**Requirement**. Go through the records and report each line in which the word "agent" occurs.

*** Extracted records Section Begins ***

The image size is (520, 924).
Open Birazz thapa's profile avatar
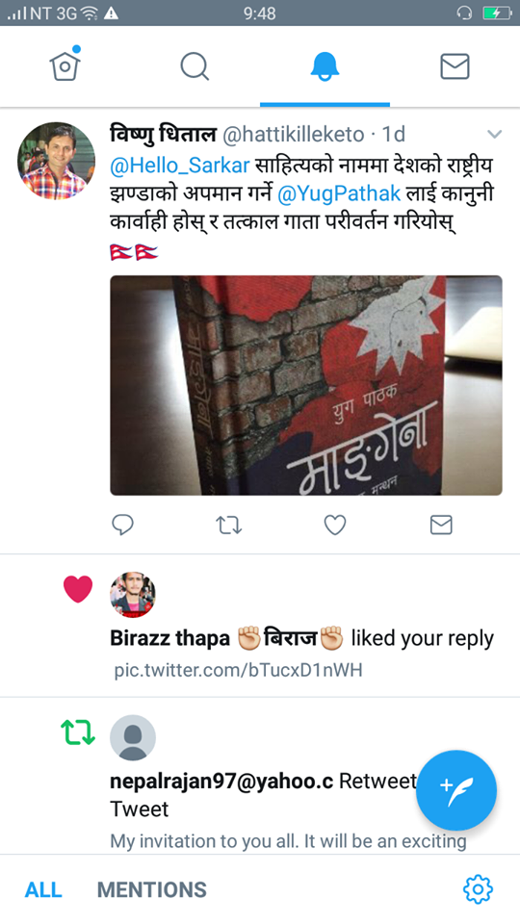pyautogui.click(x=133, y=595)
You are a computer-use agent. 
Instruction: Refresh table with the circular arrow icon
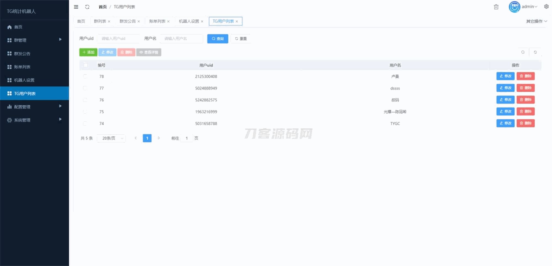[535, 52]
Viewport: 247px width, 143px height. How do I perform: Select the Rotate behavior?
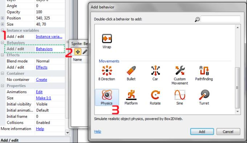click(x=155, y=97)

*** Extracted records Section Ends ***
*** Extracted records Section Begins ***

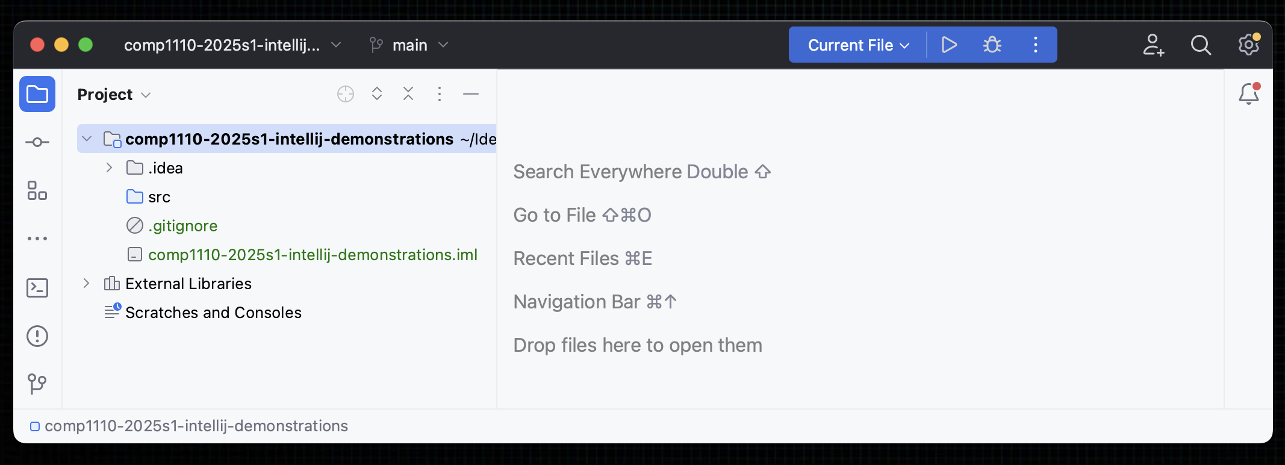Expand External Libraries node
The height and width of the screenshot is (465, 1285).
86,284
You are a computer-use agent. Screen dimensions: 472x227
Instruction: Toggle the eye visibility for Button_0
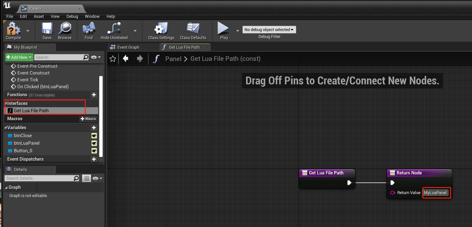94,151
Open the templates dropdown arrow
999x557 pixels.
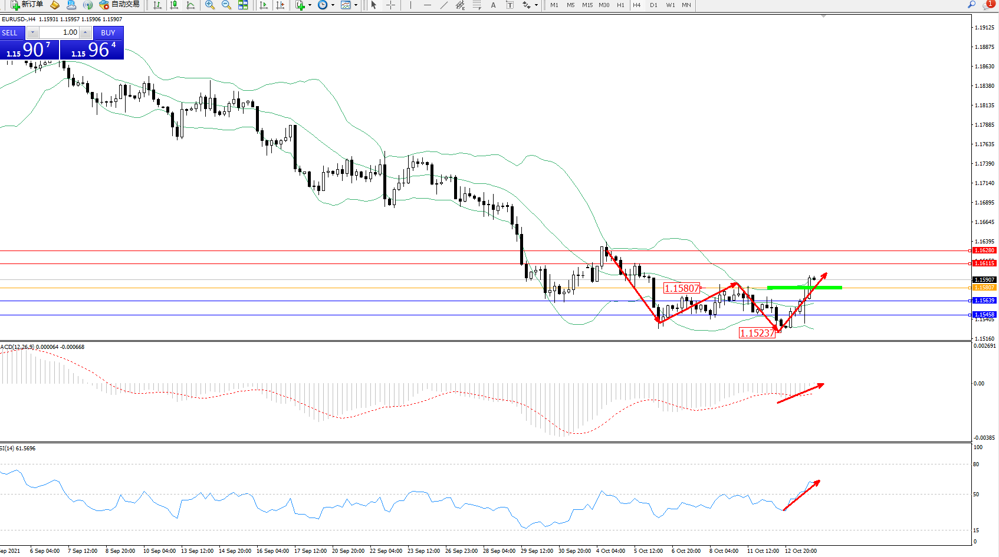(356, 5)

*** Extracted records Section Ends ***

**Exercise answer**.
You are a computer-use agent. 
You are a computer-use agent. Screen dimensions: 472x227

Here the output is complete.